Dataset items:
• • • • •
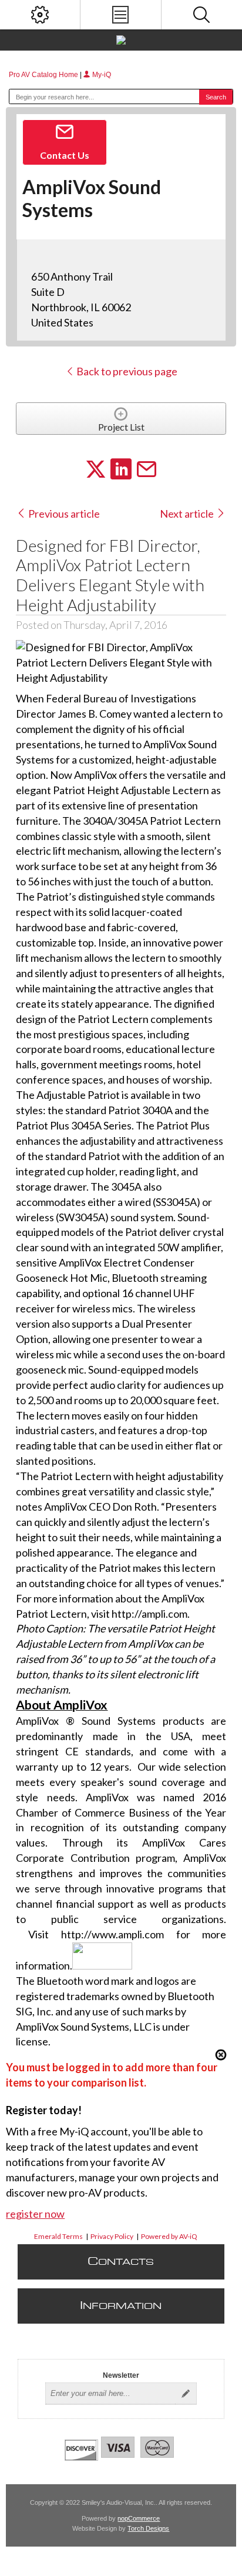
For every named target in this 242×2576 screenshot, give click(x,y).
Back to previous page (126, 371)
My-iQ (100, 75)
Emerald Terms (58, 2236)
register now (35, 2213)
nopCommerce (138, 2518)
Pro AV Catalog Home (44, 75)
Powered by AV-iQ (169, 2236)
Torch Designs (148, 2528)
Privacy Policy (111, 2236)
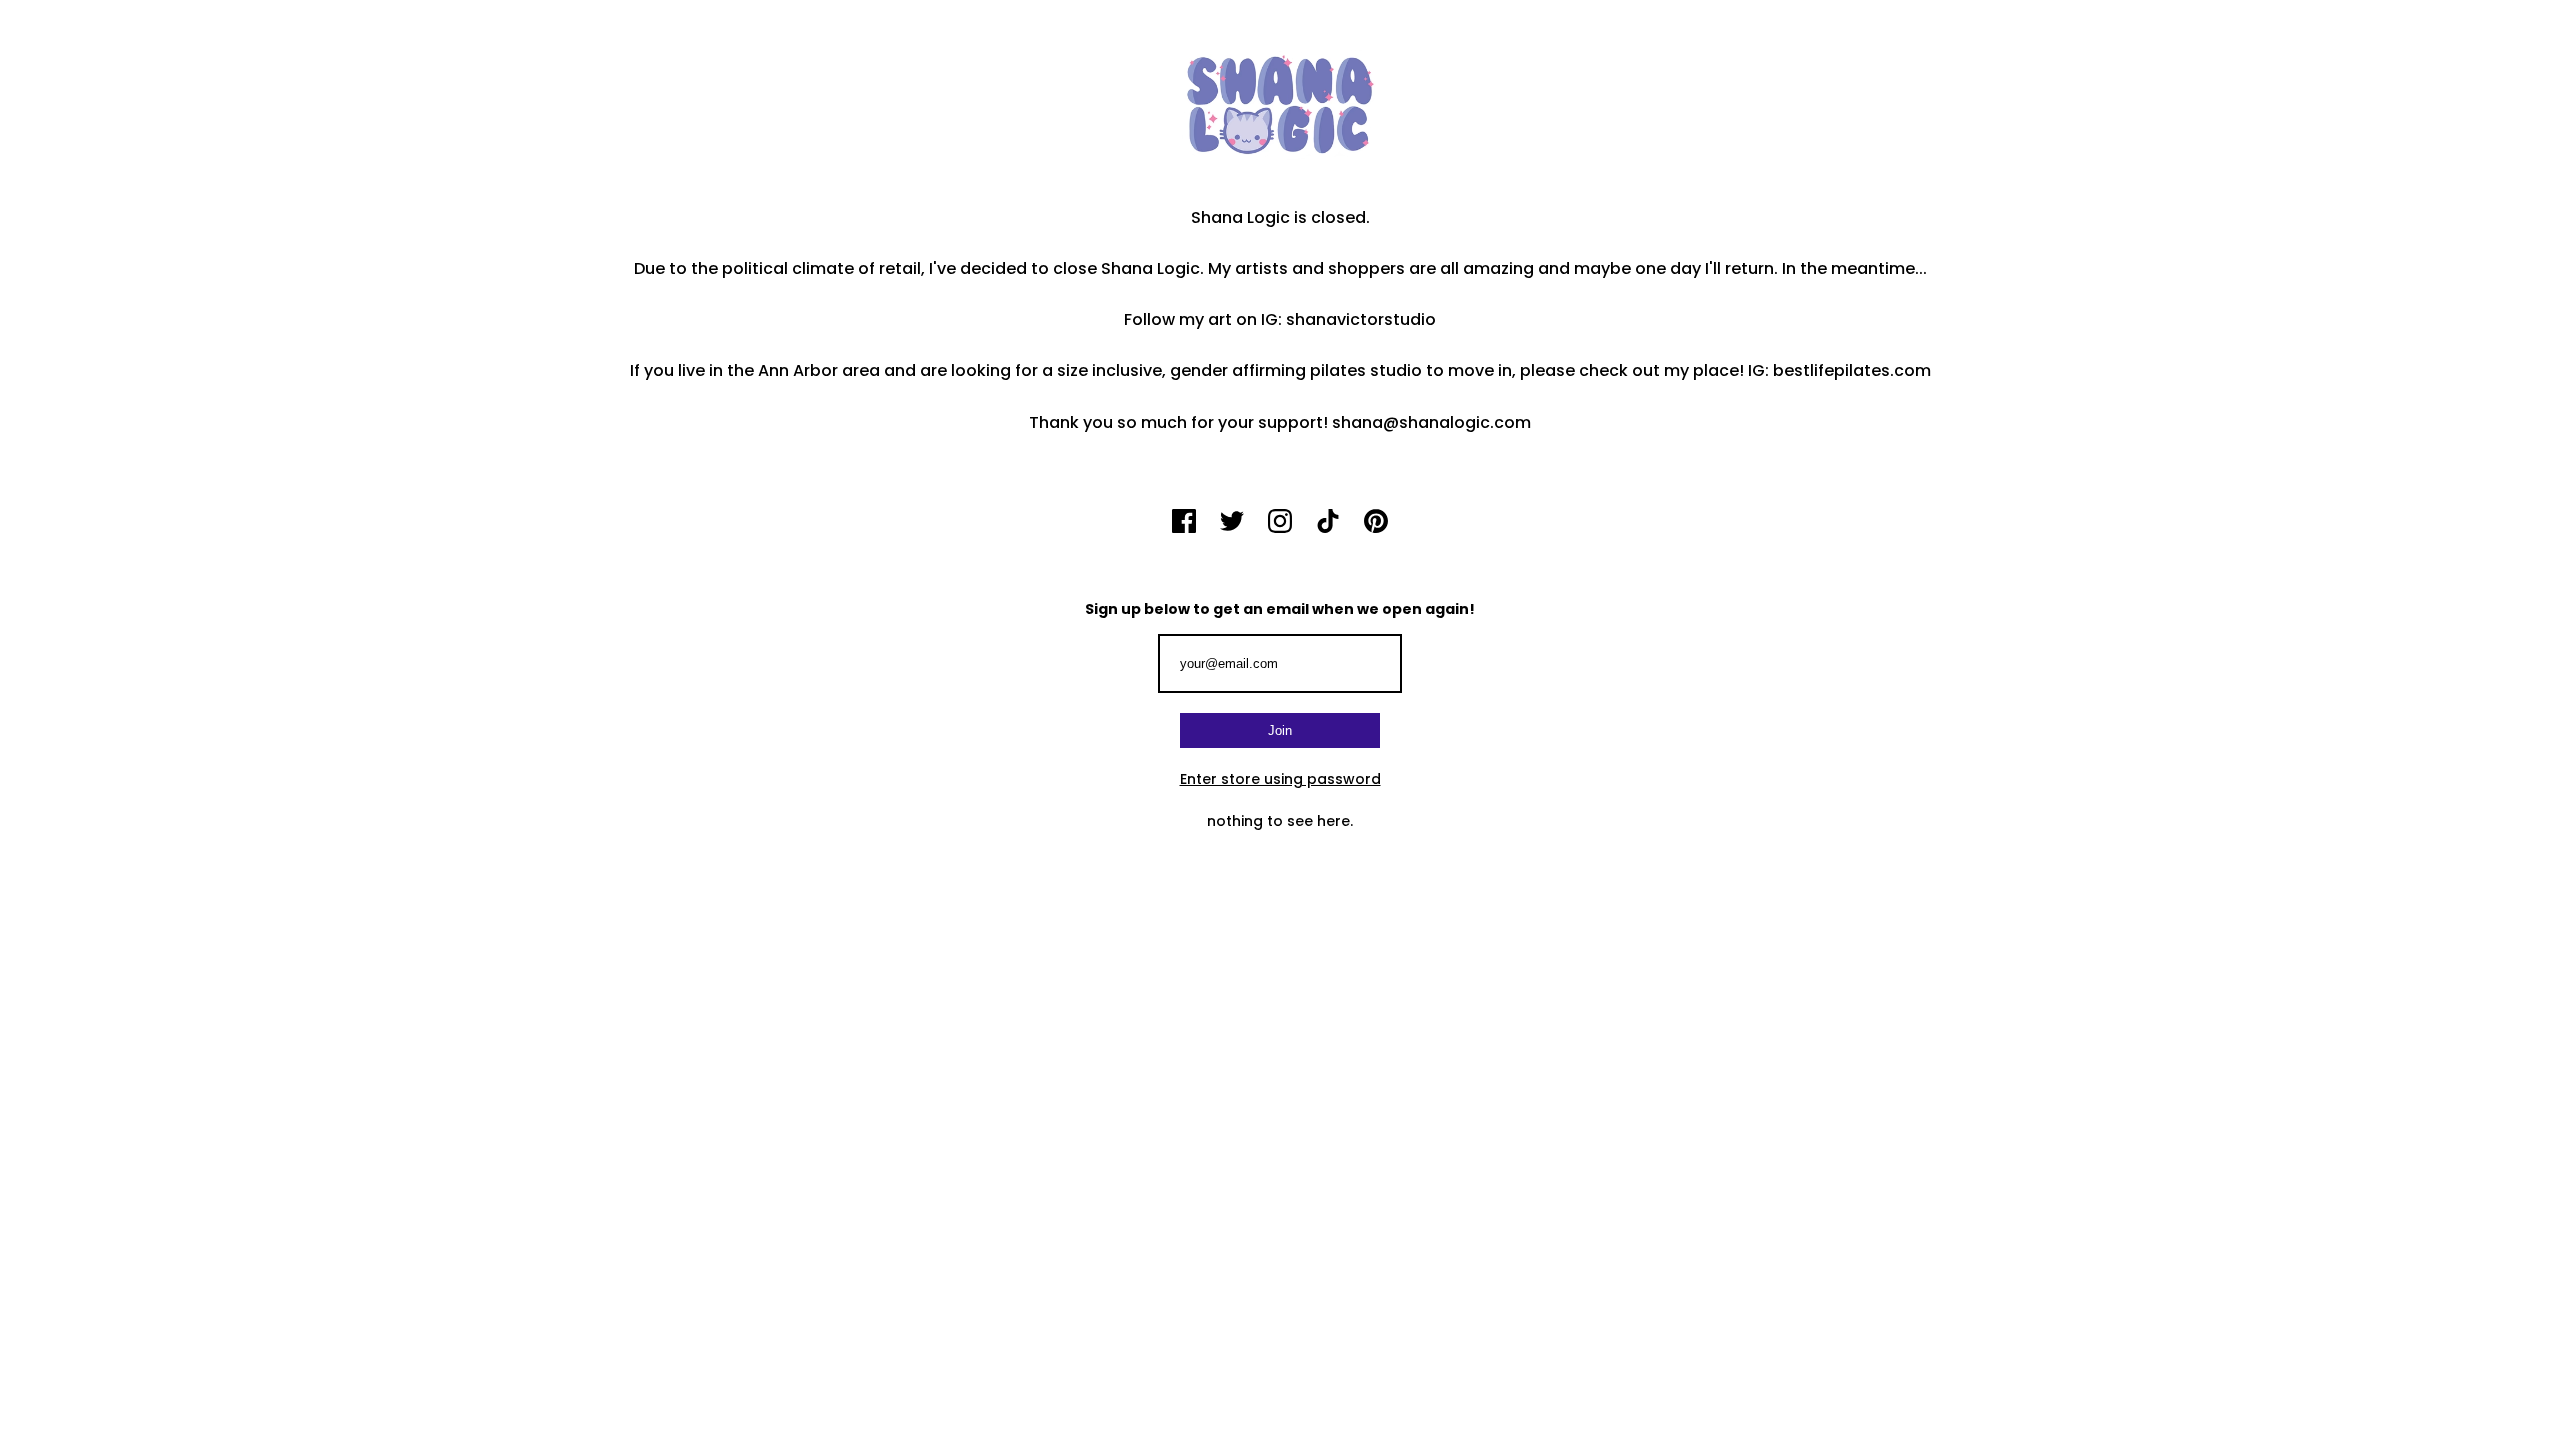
• • • • •
§ Instructions to follow
Copy out all the data above exactly, minus the images.

§ The completed task
For every named target in this 242×2576 screenshot, give click(x,y).
Back to previous page (126, 371)
My-iQ (100, 75)
Emerald Terms (58, 2236)
register now (35, 2213)
nopCommerce (138, 2518)
Pro AV Catalog Home (44, 75)
Powered by AV-iQ (169, 2236)
Torch Designs (148, 2528)
Privacy Policy (111, 2236)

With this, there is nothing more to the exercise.